A Layered Translation Framework
The framework described in this article has a layered design. The layers are as follows:
- General Purpose State Machine
- Generic EDI Parsing Layer
- EDI X12 Parser Plugin
While the design is layered, it is also intended as a pluggable component architecture. The EDI X12 parser and the EDI handler are both plugins to a generic parser. It is designed like this to easily allow other parsers (such as those for EDIFACT or Tradacom) and handlers (such as translators for different transaction set types) to be plugged in.
General Purpose State Machine
The topmost layer of the framework is a state machine borrowed from chapter four of David Mertz's excellent book, "Text Processing in Python."

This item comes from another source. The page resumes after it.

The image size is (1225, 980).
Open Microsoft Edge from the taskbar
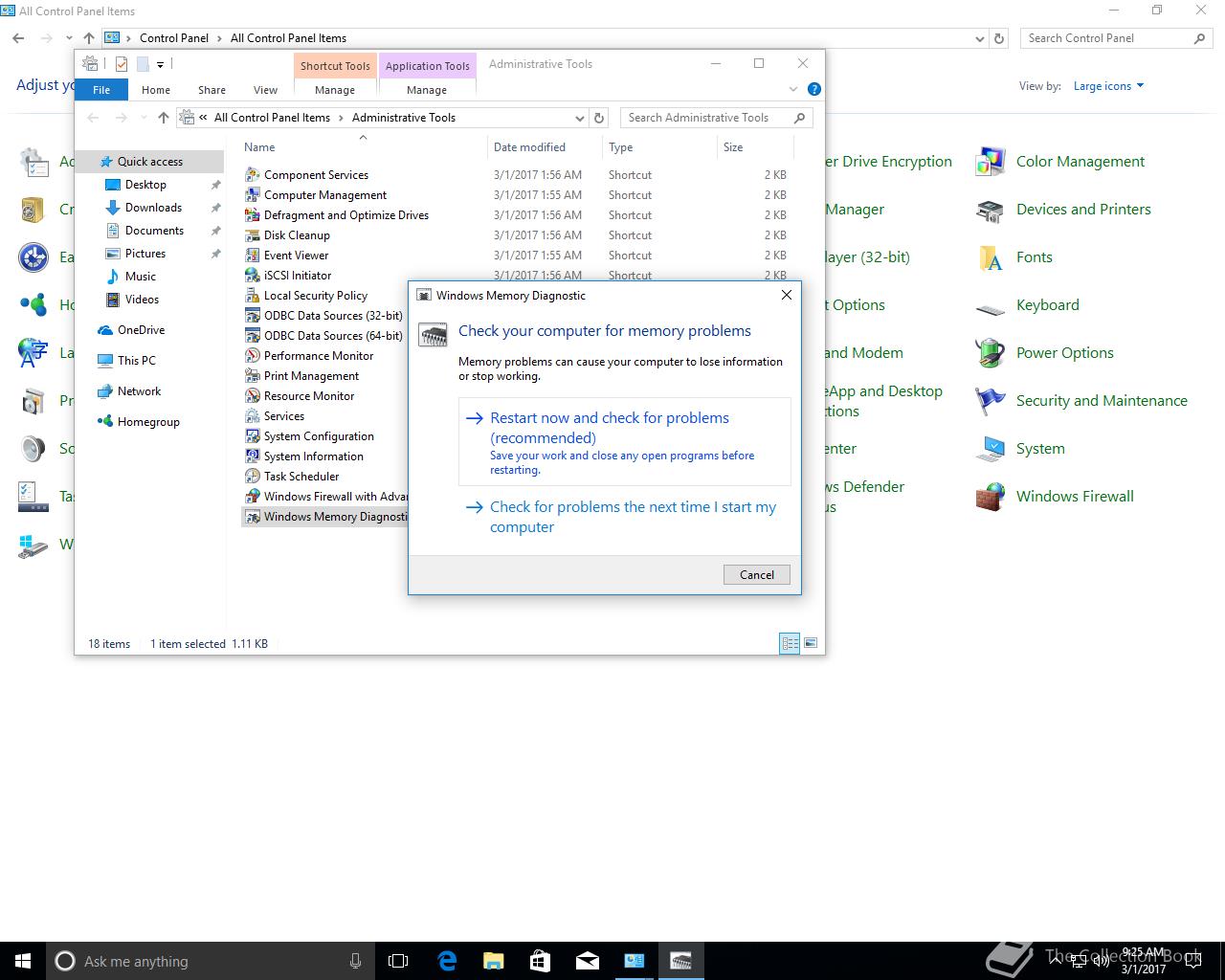[x=446, y=961]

|Author's Note: Anyone interested in parsing EDI (or any other form of text) files with Python would greatly benefit from reading Mertz's book. While the book is not about EDI, it is about processing text—and EDI is simply text.
I decided to use Mertz's state machine because it is an excellent piece of concise, understandable, and usable code. It was written with the obvious intention of handling a file in a stateful manner, which is an approach well suited for EDI. While writing this EDI parser, I decomposed the parsing into four states:
- Looking for the beginning of an EDI document
- In a header segment
- In a body segment,
- In a trailer segment
You'll find the state machine code in the downloadable code that accompanies this article, in the file state_machine.py (see Listing 1).
Generic EDI Parsing Layer
The next layer of the translation framework is a generic pluggable parser. You can find the code in the file gen_parser.py (see Listing 2). The main purpose for this file is to contain references to parsers and handler (both EDI and Non-EDI) plugins. The generic parser searches through the input file until it hits something that looks like an EDI document, and then passes it off to the proper parser.

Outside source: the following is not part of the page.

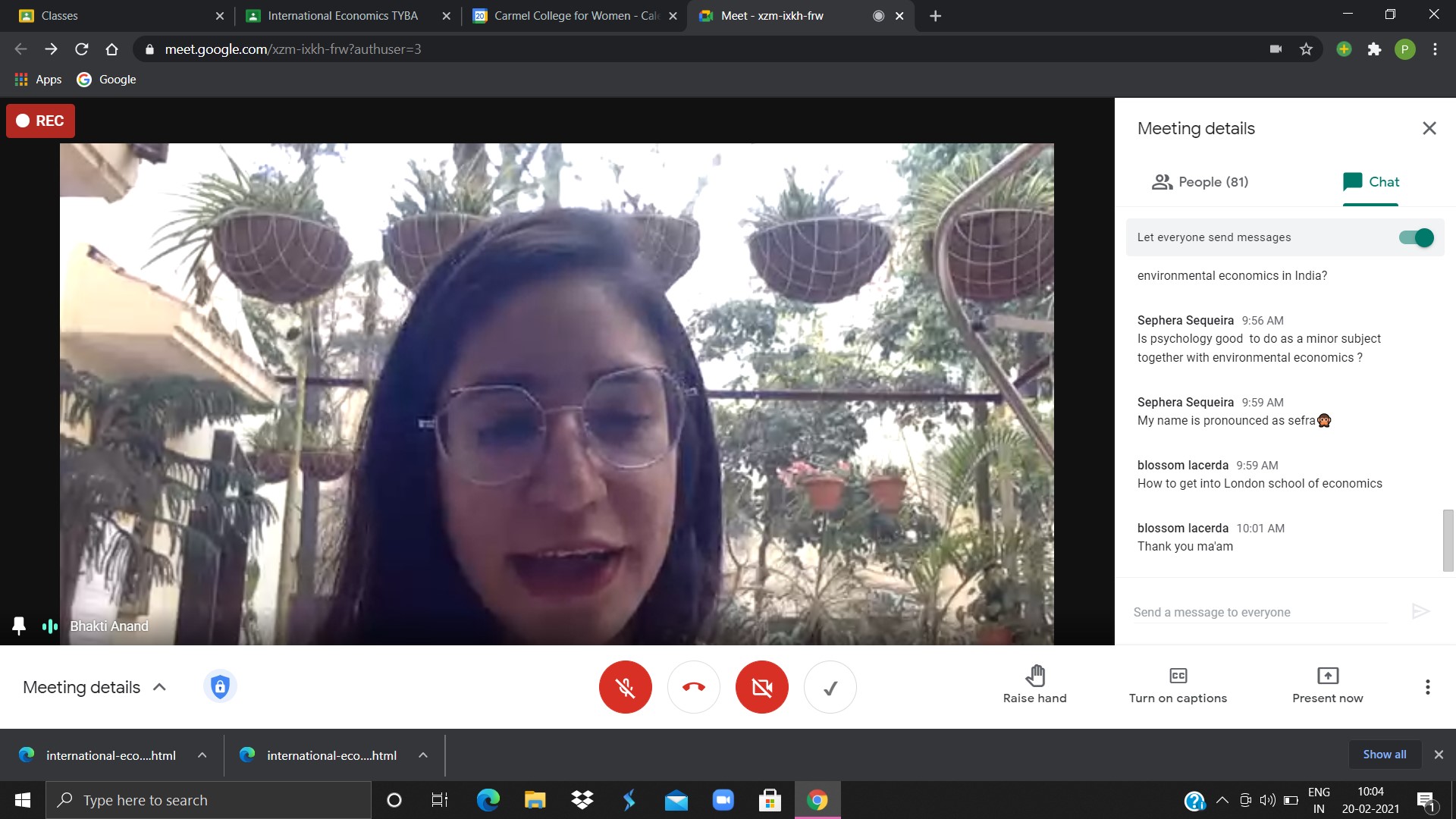
Task: Close the Meeting details side panel
Action: pyautogui.click(x=1429, y=128)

Listing 2 contains a single class named gen_parser. The two most interesting methods in the gen_parser class are run() and searching_header().

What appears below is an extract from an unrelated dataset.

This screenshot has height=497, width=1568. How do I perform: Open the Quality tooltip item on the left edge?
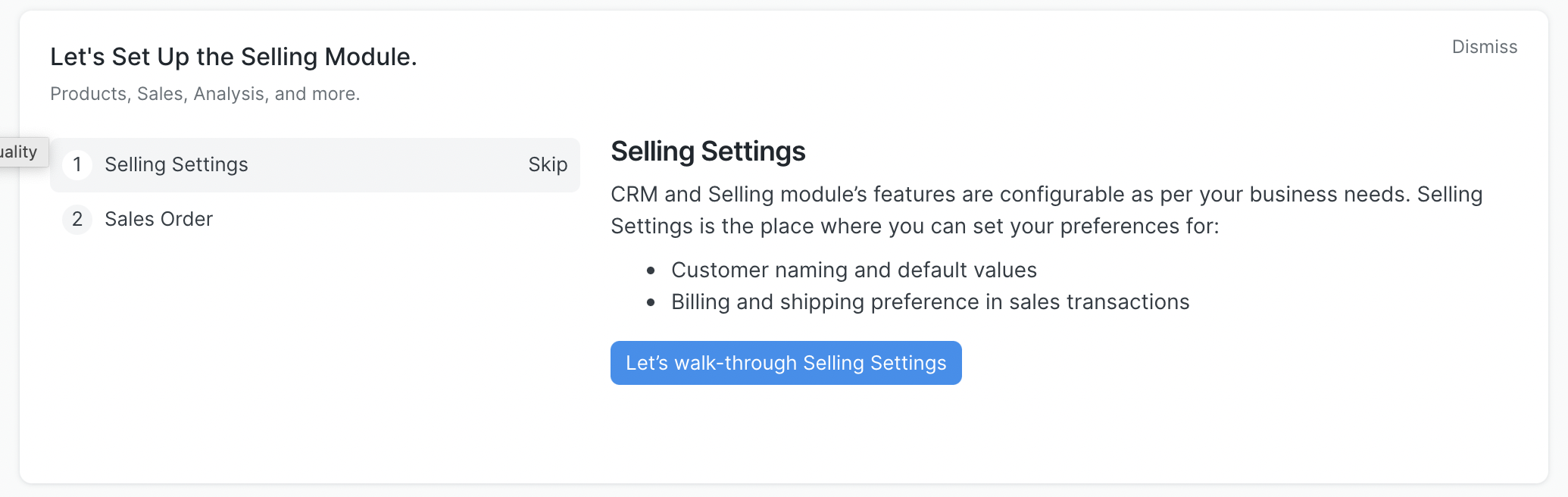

The run() method explicitly adds the generic EDI transitional states to the state machine by calling the add_state() method. It also adds all X12-specific transitional states to the state machine by calling the add_transitions() method of the X12 parsing class.
The searching_header() method searches for what may be a header segment by iteratively reading three characters, seeing if the three characters are "ISA" (which are the first three characters of an X12 interchange), backing up two characters if not and repeating. When the code finds an "ISA" sequence, it calls a method in the X12 parsing code to determine whether subsequent characters contain a valid ISA segment. This is an inefficient way of searching for a potential header segment and you may be better off with an algorithm more like:
chunk = file_obj.read(100)
if len(chunk) < 100:
return self.eof, ""
ndx = chunk.index('ISA')
file_obj.seek(-3, 1) #backup 3
# characters just in case the tail
# end of our chunk was in the
# middle of the "ISA" sequence
However, if there is only a small amount of garbage text before valid X12 interchanges, this inefficiency should have minimal impact on performance.